1. To lose weight I must exercise in the ‘fat burning zone’
Most of us who have been to gym have seen the ‘burn fat mode’ on the cardio equipment. It attempts to keep you exercising at a steady intensity at about 60-70% of your theoretical maximum heart rate.
The body does burn a higher percentage of calories from fat in the fat burning zone or at lower intensities. However, at higher intensities (70-90% of your maximum heart rate), you burn a greater number of overall calories, which is what matters when it comes to losing weight.
2. If I want to lose the fat from my stomach, I’ll do more sit-ups.
It is true that you can selectively build muscle in certain areas of your body, but this is not related to where you will burn fat from.
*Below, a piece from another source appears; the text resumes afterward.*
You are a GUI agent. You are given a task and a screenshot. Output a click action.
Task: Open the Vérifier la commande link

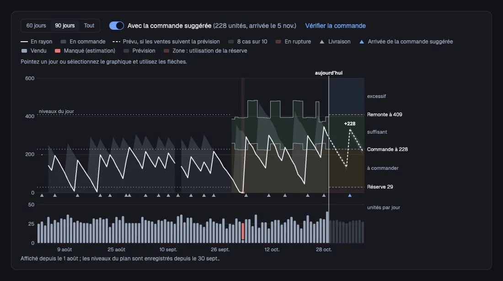click(x=335, y=26)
No matter how hard you try, you cannot dictate where your body stores or loses fat from.
Different body types tend to sore fat in certain areas and not others.
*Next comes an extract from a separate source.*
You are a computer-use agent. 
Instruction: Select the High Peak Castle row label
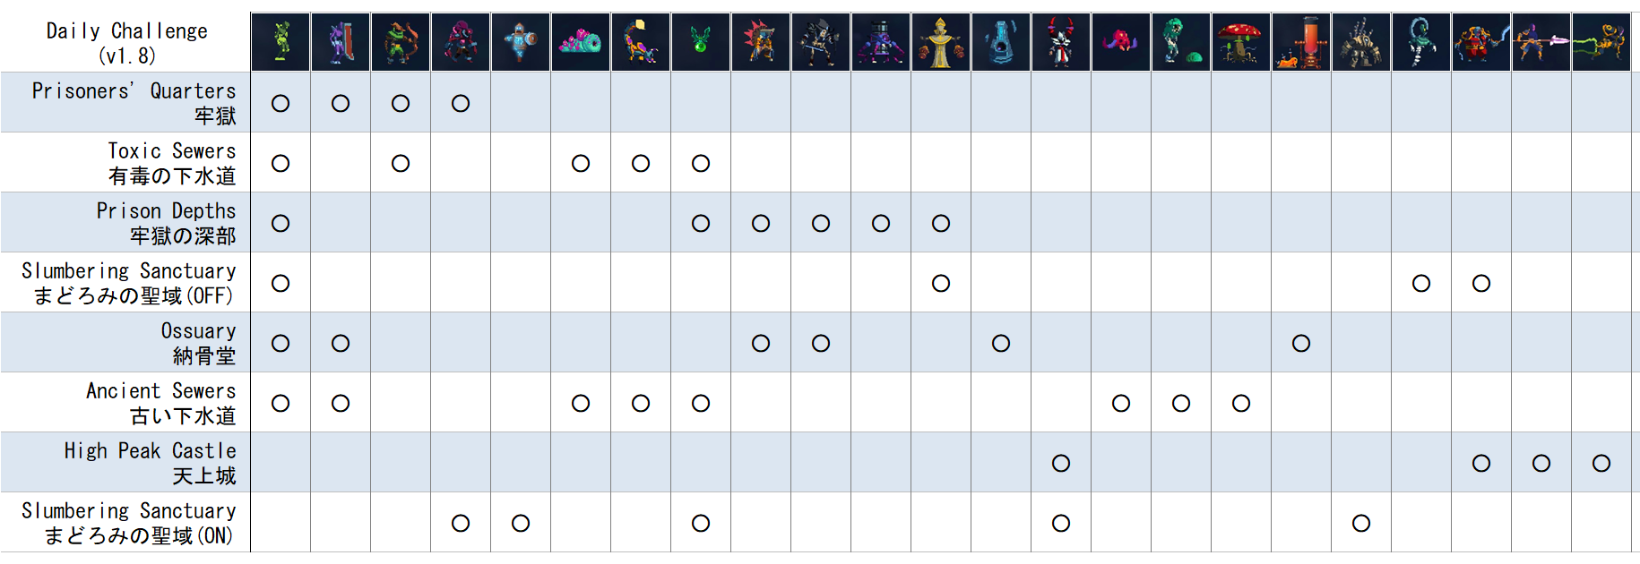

Working on your triceps will not magically burn the fat from you arms in preference to fat anywhere else in your body.
3. If I don’t feel like dying after my workout, I didn’t work hard enough.
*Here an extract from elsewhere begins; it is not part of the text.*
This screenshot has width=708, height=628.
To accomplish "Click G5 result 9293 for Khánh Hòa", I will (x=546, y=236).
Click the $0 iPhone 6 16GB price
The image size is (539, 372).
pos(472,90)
I see countless people who have injured themselves by pushing that last repetition towards muscle failure. This approach is good for my business but perhaps not the best for you.
You have to decide why you are doing the training. Are you interested in getting fit, feeling good and losing some weight or are you going to compete in a power-lifting comp.
You also need to be realistic regarding your current physical condition.